Augmented Reality

Prof. Dr. Didier Stricker / Augmented Vision DFKI

Künstliche Intelligenz trifft Kreativität: Die neuesten Entwicklungen im Bereich Visual Computing, Virtual und Augmented Reality

 

Das Deutsche Forschungszentrum für Künstliche Intelligenz (KI) wurde im Jahr 1988 mit der Zielsetzung, eine Brücke zwischen der rein akademischen und universitären Welt zu der praxisorientierten Wirtschaft und Industrie zu bilden, gegründet.

Sowohl Universitäten, an denen DFKI-Standorte angesiedelt sind, als auch zahlreiche namhafte Unternehmen sindals Gesellschafter am DFKI beteiligt und unterstützen das Institut im Sinne eines „Private Public Partnership“.

Der Forschungsbereich Augmented Vision (http://av.dfki.de/) beschäftigt sich mit drei Forschungsgebieten, nämlich „3D Computer Vision“, „Body Sensor Networks“ und „Virtual and Augmented Reality“ und entwickelt zu diesen Themengebieten neue Verfahren und dedizierte Softwarelösungen.

KI ist als Schlagwort zur Zeit in allen Mundeund wird in naher Zukunft eine wesentliche Rolle in unserem täglichen Leben sowie in der Industrie spielen. Wieso ist KI seit Kurzem so präsent und wichtig? Dies liegt im Wesentlichen an der aktuellen Entwicklung, die „digitale Transformation“ genannt wird.

Die erste Phase dieser Transformation bestand darin, Daten von Rechnern lesbar zu machen und Maschinen und Geräte miteinander zu verbinden, um einen effizienten Austausch von Informationen zu ermöglichen.
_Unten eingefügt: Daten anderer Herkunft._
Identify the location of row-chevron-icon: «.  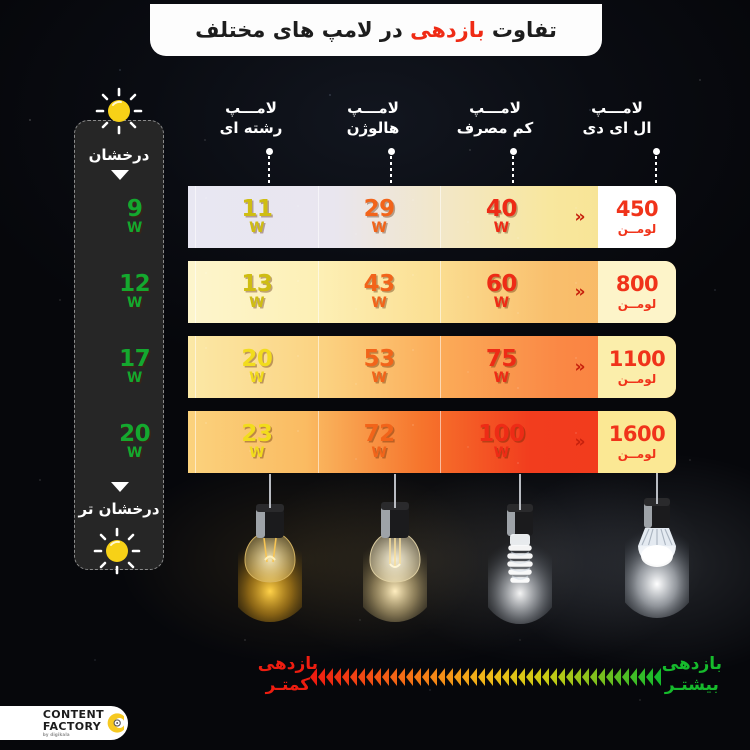
(580, 292).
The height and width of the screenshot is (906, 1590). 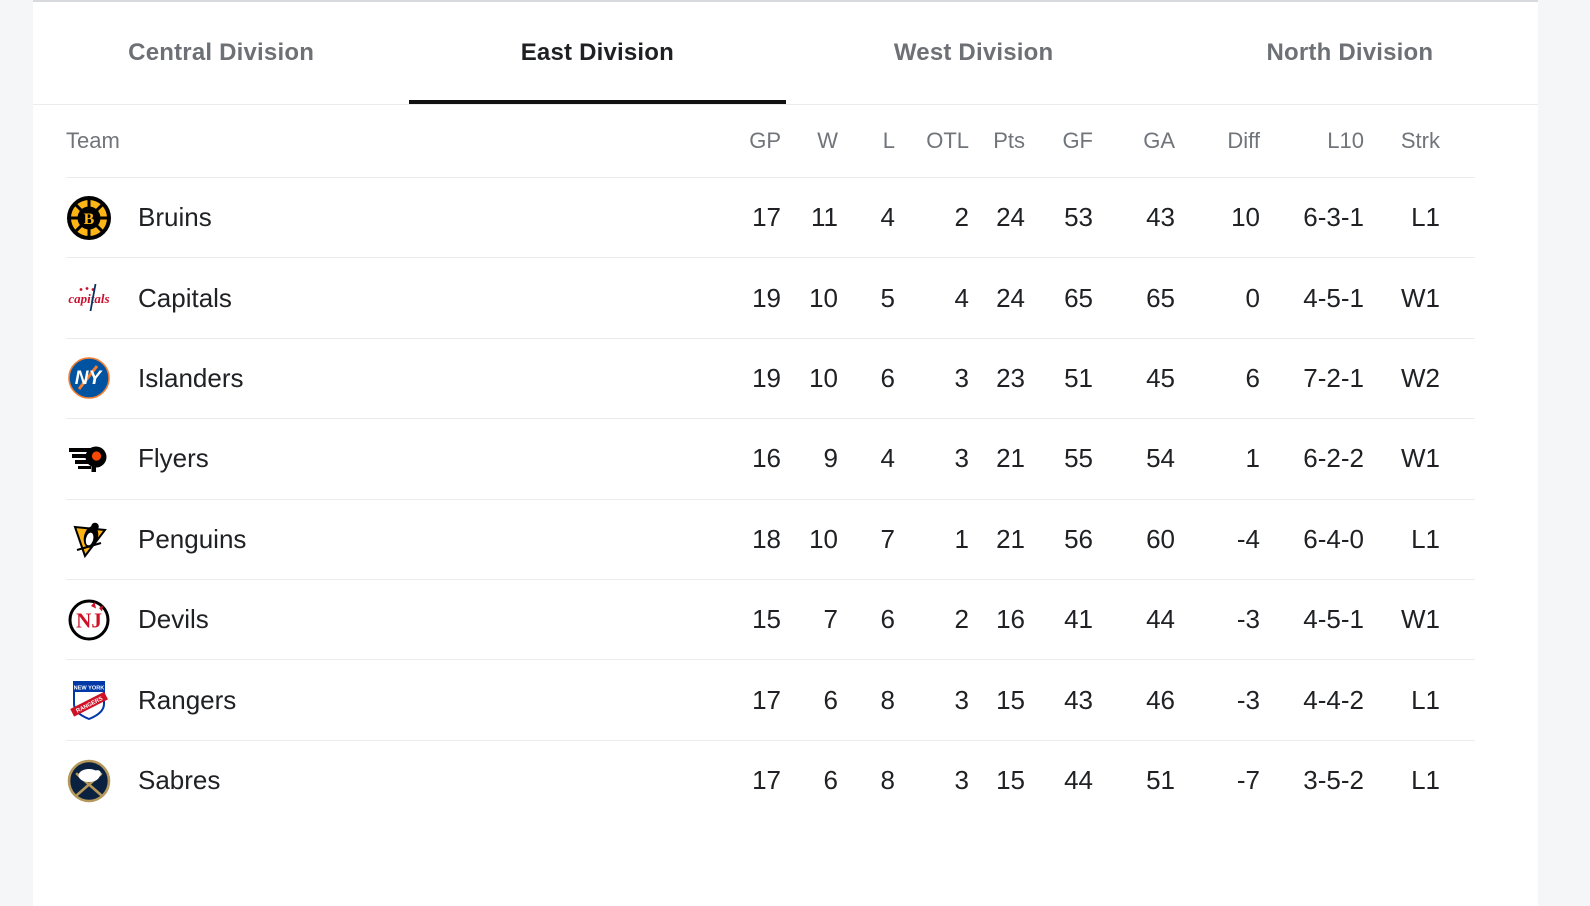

Diese erste Phase wird u.a. von den Technologien „Cloud-Computing“ und „mobiles Internet“ geprägt.

Die enorme Ansammlung von Daten und deren Verwaltung führten auch zu dem Begriff „Big Data“. Diese erste Phase ist technologisch gesehen abgeschlossen. Nun geht es darum, die gesammelten Daten effizient zu nutzen und zu verwerten, um daraus einen Mehrwert sowie neue Geschäftsmodelle zu schaffen. Dafür ist es notwendig, dass Rechner und Maschinen diese Daten verstehen und richtig interpretieren. Das heißt, dass wir heute die zweite Welle der Digitale Transformation erleben, und diese wird von den Technologien aus der Künstlichen Intelligenz und des Maschinen Lernen angetrieben.

Was sind die wesentlichen Verfahren von KI heute? Viele KI-Methoden wurden seit über 20 Jahren erforscht und evaluiert, aber die aktuellen Rechnerkapazitäten und die Verfügbarkeit von großen Datenmengen öffnen ganz neue Möglichkeiten.

Sogenannte tiefe neuronale Netzwerke oder „Deep Neural Networks“ können erst heute über weite Datensätze effizient trainiert werden, was deren „Performance“ enorm steigert. Ist die Lernphase abgeschlossen, erkennen diese Netzwerken mit einer extrem hohen Genauigkeit die gelernten Signale aus neuen Daten. Sie übertreffen bei Weitem die klassischen Verfahren aus dem Gebiet der Mustererkennung, die auf einer expliziten (nicht durch Lernen) Formulierung der Erkennungsaufgabe beruhen.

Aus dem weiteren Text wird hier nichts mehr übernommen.